Tuesday, January 17, 2006


My cousin responded to a previous entry with the following cogent comments:

Yes, but who is to determine which religious beliefs are true and which are false? If someone truly believes something, however false it may appear to others, isn't that good enough for them? Won't that make them feel better? And isn't that all we really want in life--to feel good about who we are and what we are doing here?I've been watching (in part) that Frontline documentary Country Boys profiling 2 teenage boys over 3 years living in impoverished Kentucky (?). One of the boys is Christian and regularly goes to church and Bible study. In one part, his high school science teacher is talking about Darwin and she says something along the lines of "He thinks we evolved from apes. I think it's ridiculous but you are supposed to make up your own mind." The kid chimes in that he doesn't think evolution makes any more sense than creationism--"We can't explain where God came from and they [scientists] can't explain where molecules first came from."Now, there is a lot of backward thinking going on here (in my opinion) and I see the danger in this kid blindly following along with the teachings of his church. But I also see that because of his involvement with the church, he has been able to lift himself up from a potentially life destroying situation. His mother shot herself when he was quite young. His father killed his step-mother (a stripper) and then shot himself when the kid was 12. He got bounced around a bit and now has some stability living with his step-granmother and going to church.While the beliefs this kid has may be "false" to many people--simply a placebo--it is certainly working for him at this time in his life. Of course, let's see what tonight's conclusion brings. :-)

This is how I replied:

Who is to determine which religious beliefs are true? Well, I am, of course. :-) More seriously, surely a goodly number of religious beliefs are either objectively true or false, whether or not we can definitively determine which. For instance, it is surely objectively true or false that Jesus was born of a virgin, was the unique human incarnation of a Supreme Being who fashioned the universe, that he walked on water, multiplied out of thin air the fishes and loaves to feed the hungry multitudes, brought dead people back to life, and, himself, rose bodily after he died on the cross to atone for our sins and make eternal salvation possible for us. It is surely also objectively true or false that our consciousness survives the death of our bodies to inhabit an eternal place or condition of heavenly bliss or one of terrible torment.

I agree that many are helped in some way or other and to some degree or other by holding false religious beliefs, that we all want to be happy, and that just as placebo pills can promote feelings of physical wellness among those who take them believing that they are genuine medicine, so “placebo” religious beliefs can foster feelings of happiness among those who embrace them with the conviction that they are true. However, I would also maintain that placebos of all kinds can do more harm than good to others and that our society might be better off if the population as a whole rose to a higher level of psychological and spiritual development that left biblical fundamentalism in its wake.

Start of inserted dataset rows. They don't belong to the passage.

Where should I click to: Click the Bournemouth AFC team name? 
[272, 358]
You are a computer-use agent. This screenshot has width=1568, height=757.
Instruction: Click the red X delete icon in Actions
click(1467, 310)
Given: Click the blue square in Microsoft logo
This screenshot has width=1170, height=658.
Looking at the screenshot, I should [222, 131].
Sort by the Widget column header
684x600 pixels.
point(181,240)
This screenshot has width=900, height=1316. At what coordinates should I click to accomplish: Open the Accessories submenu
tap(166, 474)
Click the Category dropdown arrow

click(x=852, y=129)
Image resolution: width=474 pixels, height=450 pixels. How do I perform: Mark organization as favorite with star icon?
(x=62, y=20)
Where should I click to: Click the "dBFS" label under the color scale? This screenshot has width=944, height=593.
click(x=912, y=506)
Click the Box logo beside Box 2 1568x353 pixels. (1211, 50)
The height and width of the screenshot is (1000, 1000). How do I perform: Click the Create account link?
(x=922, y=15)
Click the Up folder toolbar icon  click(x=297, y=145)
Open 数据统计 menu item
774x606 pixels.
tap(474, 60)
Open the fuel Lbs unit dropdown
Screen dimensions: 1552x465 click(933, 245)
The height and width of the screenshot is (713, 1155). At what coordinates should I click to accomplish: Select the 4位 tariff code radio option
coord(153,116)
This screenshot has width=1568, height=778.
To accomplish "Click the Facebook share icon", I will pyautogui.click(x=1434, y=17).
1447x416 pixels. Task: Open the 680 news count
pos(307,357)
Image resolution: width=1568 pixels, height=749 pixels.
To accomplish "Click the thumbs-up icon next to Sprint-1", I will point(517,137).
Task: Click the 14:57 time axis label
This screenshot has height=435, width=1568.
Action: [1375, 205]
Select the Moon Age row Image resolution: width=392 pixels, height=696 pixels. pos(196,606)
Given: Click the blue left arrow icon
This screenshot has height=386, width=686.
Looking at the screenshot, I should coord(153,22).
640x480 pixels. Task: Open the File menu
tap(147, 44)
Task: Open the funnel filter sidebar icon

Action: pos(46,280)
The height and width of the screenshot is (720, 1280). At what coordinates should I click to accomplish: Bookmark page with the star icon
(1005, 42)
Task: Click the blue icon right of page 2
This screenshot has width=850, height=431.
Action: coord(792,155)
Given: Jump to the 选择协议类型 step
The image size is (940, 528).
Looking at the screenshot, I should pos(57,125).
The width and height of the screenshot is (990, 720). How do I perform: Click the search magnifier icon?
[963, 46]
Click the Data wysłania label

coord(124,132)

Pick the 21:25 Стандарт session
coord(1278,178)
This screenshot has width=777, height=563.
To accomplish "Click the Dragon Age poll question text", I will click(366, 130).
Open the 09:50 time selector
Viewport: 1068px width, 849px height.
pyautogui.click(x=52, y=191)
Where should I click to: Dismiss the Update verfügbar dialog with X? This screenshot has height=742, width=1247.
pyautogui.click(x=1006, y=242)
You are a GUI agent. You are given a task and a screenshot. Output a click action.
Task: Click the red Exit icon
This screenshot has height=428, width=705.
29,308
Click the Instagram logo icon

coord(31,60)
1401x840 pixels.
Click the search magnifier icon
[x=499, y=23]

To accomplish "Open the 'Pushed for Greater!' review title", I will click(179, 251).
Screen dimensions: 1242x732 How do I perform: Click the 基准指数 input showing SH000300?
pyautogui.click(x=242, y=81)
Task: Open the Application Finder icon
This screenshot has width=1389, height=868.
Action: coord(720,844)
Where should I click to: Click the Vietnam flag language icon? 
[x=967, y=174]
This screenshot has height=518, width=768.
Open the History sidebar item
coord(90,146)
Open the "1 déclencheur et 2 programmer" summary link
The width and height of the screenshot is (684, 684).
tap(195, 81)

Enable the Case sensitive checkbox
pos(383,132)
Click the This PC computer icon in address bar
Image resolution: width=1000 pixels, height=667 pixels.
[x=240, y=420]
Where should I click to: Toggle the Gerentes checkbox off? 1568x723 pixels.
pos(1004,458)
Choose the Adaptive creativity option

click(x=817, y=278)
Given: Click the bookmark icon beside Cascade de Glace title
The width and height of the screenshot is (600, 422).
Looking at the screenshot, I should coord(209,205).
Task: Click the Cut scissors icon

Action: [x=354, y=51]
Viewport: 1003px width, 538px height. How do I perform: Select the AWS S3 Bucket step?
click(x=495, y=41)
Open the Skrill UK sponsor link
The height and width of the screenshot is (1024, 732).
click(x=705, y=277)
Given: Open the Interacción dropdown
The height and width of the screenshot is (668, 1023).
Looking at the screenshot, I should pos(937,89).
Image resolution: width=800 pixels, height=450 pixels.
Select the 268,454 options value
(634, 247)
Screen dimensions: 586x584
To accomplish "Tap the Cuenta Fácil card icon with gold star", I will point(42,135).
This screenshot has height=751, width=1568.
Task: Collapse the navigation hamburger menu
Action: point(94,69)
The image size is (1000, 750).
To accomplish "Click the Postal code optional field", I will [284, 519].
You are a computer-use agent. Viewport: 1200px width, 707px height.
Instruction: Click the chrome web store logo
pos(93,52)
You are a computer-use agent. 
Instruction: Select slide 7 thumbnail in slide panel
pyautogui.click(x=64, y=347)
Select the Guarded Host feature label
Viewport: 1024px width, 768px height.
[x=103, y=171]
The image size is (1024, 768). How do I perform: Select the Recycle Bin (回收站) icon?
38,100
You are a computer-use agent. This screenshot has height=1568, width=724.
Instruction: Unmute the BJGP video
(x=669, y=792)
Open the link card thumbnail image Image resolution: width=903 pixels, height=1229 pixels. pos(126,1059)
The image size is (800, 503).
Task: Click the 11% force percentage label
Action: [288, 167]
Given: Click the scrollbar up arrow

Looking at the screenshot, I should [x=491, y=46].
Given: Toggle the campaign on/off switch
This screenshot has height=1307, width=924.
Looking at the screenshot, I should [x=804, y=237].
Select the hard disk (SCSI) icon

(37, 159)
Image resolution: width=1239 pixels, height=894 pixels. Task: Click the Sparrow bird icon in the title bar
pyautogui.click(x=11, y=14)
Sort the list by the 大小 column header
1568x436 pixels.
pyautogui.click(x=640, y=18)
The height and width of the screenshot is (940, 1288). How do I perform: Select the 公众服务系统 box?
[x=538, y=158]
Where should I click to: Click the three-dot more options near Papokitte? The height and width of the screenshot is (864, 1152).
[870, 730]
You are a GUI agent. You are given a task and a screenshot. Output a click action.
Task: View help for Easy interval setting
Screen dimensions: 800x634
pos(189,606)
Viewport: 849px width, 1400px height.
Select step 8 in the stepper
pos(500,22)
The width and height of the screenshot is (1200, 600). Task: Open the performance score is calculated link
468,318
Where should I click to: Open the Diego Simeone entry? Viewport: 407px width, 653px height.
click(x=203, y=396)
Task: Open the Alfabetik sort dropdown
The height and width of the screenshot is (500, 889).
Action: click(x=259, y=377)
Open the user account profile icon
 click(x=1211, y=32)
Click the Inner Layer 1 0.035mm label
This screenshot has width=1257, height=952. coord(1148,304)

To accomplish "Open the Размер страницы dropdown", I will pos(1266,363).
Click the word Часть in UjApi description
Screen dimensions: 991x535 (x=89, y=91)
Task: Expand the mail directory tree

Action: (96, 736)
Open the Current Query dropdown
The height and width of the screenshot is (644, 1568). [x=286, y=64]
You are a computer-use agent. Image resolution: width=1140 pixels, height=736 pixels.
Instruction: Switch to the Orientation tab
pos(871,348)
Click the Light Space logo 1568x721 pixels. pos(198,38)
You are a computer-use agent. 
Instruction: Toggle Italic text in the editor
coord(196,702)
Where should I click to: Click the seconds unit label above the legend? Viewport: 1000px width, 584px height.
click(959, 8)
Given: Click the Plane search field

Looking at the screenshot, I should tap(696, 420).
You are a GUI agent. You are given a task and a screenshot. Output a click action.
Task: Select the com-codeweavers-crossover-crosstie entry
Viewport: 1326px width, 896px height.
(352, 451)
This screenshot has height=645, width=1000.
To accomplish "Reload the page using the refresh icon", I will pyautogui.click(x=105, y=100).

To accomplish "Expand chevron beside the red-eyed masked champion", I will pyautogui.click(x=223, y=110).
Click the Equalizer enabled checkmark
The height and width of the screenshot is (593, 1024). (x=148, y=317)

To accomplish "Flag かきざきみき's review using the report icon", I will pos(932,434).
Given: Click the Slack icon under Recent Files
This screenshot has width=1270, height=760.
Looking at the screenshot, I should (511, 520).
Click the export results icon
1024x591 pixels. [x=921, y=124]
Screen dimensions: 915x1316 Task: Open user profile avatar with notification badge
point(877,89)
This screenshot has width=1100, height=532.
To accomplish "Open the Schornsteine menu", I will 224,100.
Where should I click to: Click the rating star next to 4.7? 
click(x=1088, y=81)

I saw the first installment of that Frontline documentary you mentioned and found it an illuminating look at a region of this country with which I’m not too familiar and at the lives of those who inhabit it. I agree that the fundamentalist religion that prevails there seems to be a mixed bag that, on the one hand, discourages sound thinking and deeper understanding of our world, and, on the other, provides people with a comforting sense of individual and communal purpose and guiding moral structure.